Erkelenz: Theatergruppe fährt zur Preisverleihung

Erkelenz : Theatergruppe fährt zur Preisverleihung

Die Evangelische Kirche im Rheinland überreicht morgen drei Ehrenamtspreise. Die Theatergruppe aus ehemaligen Konfirmanden der Schwanenberger Gemeinde ist dabei, weil die Jugend so in die Gemeindearbeit eingebunden wird.

Voller Vorfreude steigen 55 Schwanenberger morgen in einen Bus, der sie nach Düsseldorf bringt. Dort darf die Evangelischen Kirchengemeinde den Ehrenamtspreis der Evangelischen Kirche im Rheinland entgegennehmen. Ausgezeichnet werden die alljährlichen Theaterprojekte, in denen sich ehemalige Konfirmanden mit anderen Gemeindegliedern engagieren. "Die Gemeinde und ich sind stolz, dass die Arbeit der Gemeinde mit der Auszeichnung wertgeschätzt wird. Und ich finde auch sehr schön, dass das Wort ,Ehrenamt' im Namen des Preises vorkommt, weil das belegt, dass sich alle in ihrer Freizeit für die Theaterprojekte einsetzen", sagt Pfarrer Robin Banerjee, der stets die Regie in den Stücken führt.

Zum vierten Mal verleiht die Evangelische Kirche im Rheinland den Ehrenamtspreis, der mit jeweils 1000 Euro dotiert ist. Mit den Schwanenbergern werden eine Kirchenscheune in Kempenich und eine Feierabendkirche in Wuppertal ausgezeichnet. Die Preisträger kommen am morgen Nachmittag im Landeskirchenamt in Düsseldorf zusammen, stellen ihre Projekte vor und nehmen die Auszeichnung entgegen. Aus Schwanenberg reisen jugendliche Schauspieler an, die an den Stücken in den vergangenen Jahren mitgewirkt haben, das Theaterteam um Robin Banerjee, Presbyter und Zuschauer.

In dieser Kombination hatten die Schwanenberger auch die Jury des Ehrenamtspreises überzeugen können. Nachdem in Düsseldorf eine Vorauswahl getroffen worden war, kamen ein Superintendent und ein Vertreter der Landessynode nach Erkelenz. "44 Personen von uns waren zu diesem Termin da, von Mitspielern bis zu Zuschauern", erinnert sich Robin Banerjee. Zuerst gab es eine Projektpräsentation und danach ein zweistündiges Gespräch. Darin erzählten Beteiligte wie Zuschauer, wie sie die seit dem Jahr 2005 ("Diener zweier Herren") stets ausverkauften Theaterabende erlebten.

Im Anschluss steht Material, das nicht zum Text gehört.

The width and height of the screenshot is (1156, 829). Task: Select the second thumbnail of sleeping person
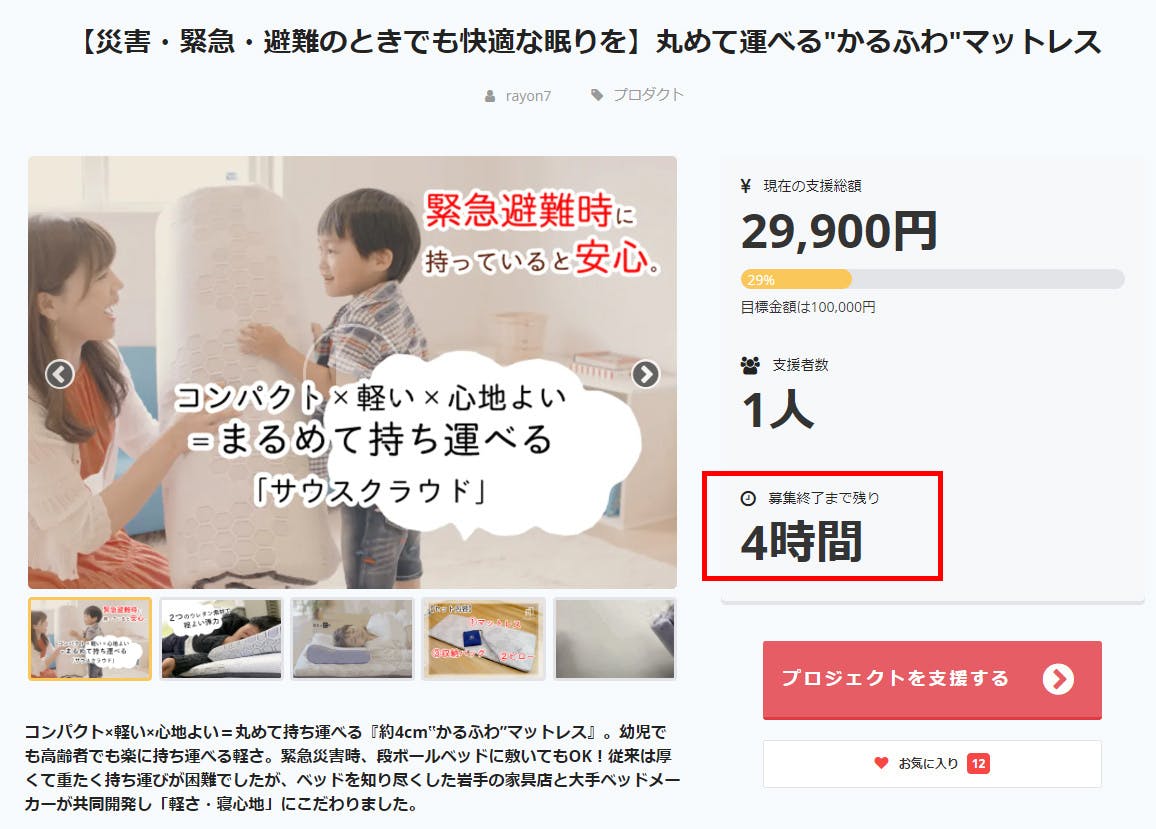coord(221,639)
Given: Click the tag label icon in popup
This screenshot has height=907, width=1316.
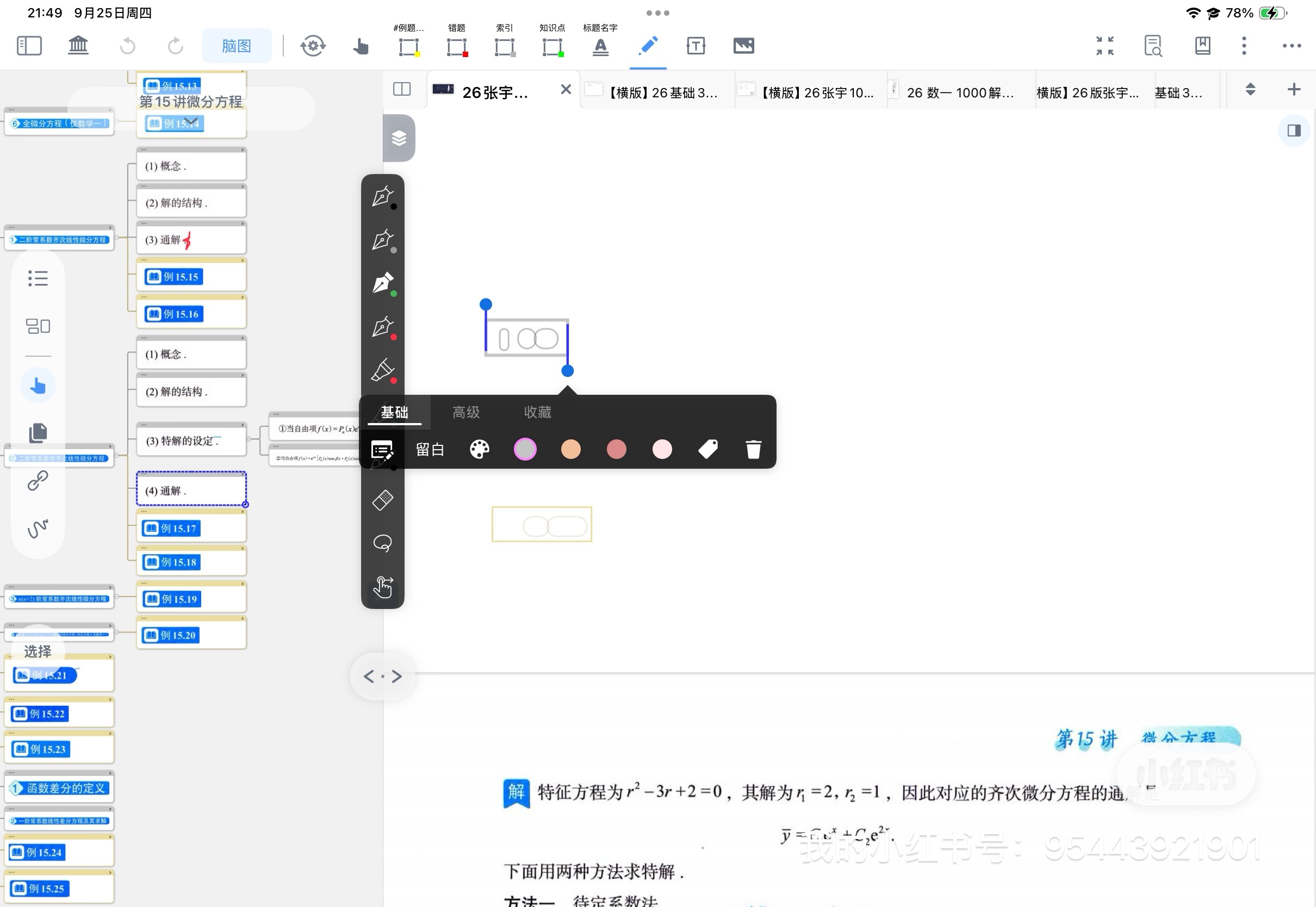Looking at the screenshot, I should [x=708, y=450].
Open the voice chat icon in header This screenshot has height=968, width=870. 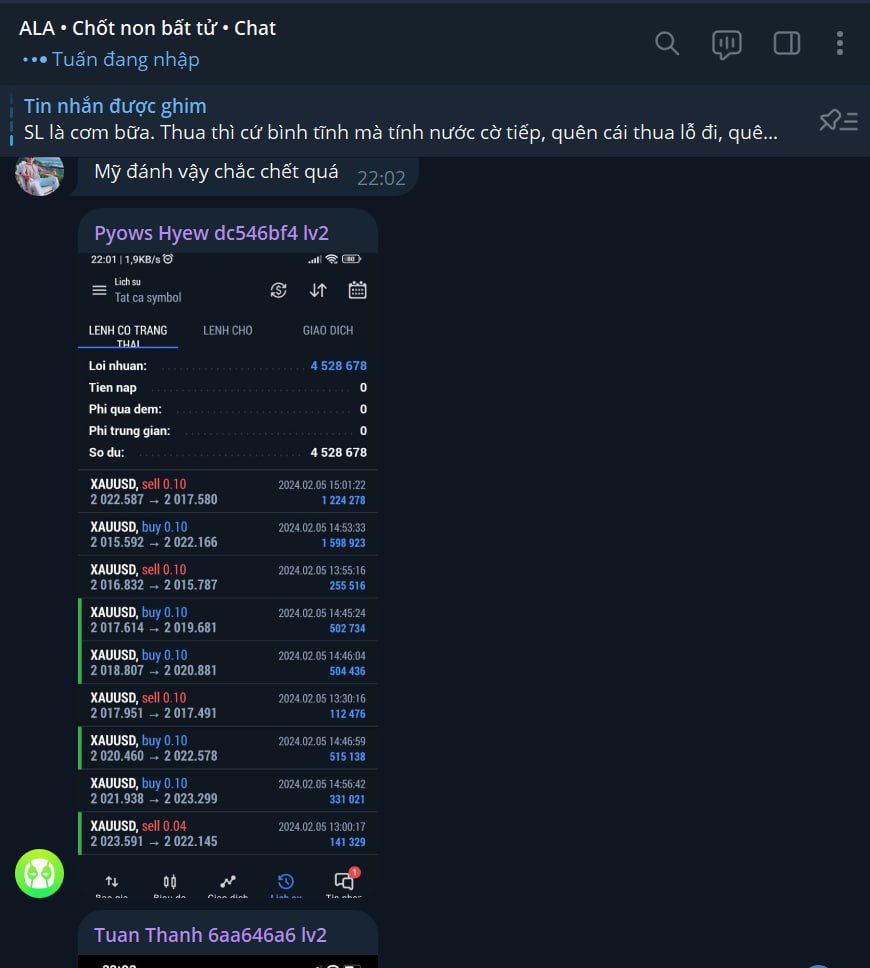point(726,44)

"Zu meiner großen Freude und zu meiner Überraschung hatten dabei zwei Seniorinnen gleich zu Beginn einen Text vorgelesen, mit dem sie das Eis brachen", erzählt Banerjee. Darin sagten sie: "Wir hatten den Eindruck, dass das Theaterspiel die Jugendlichen verändert hat, ihr Selbstbewusstsein wurde gestärkt. Jugendliche kehren nach der Konfirmation der Kirche nicht den Rücken. Es bleibt eine Beziehung zur Kirche." Auch diese Nachhaltigkeit dürfte die Jury überzeugt haben. Details zu ihrer Begründung werden die Schwanenberger morgen erfahren.

Von dieser Nachhaltigkeit zehren die Gemeinde und Pfarrer Banerjee, der beispielhaft erzählt: "Zu Weihnachten hatte ich bei den ehemaligen Schauspielern gefragt, ob jemand Lust hat, mir spontan bei der Vorbereitung eines Gottesdienstes zu helfen: Zehn haben mitgemacht, einige haben danach noch gesagt, dass sie auch gerne helfen würden. Es ist schön zu sehen, dass das Theaterprojekt die jungen Menschen an die Gemeindearbeit bindet."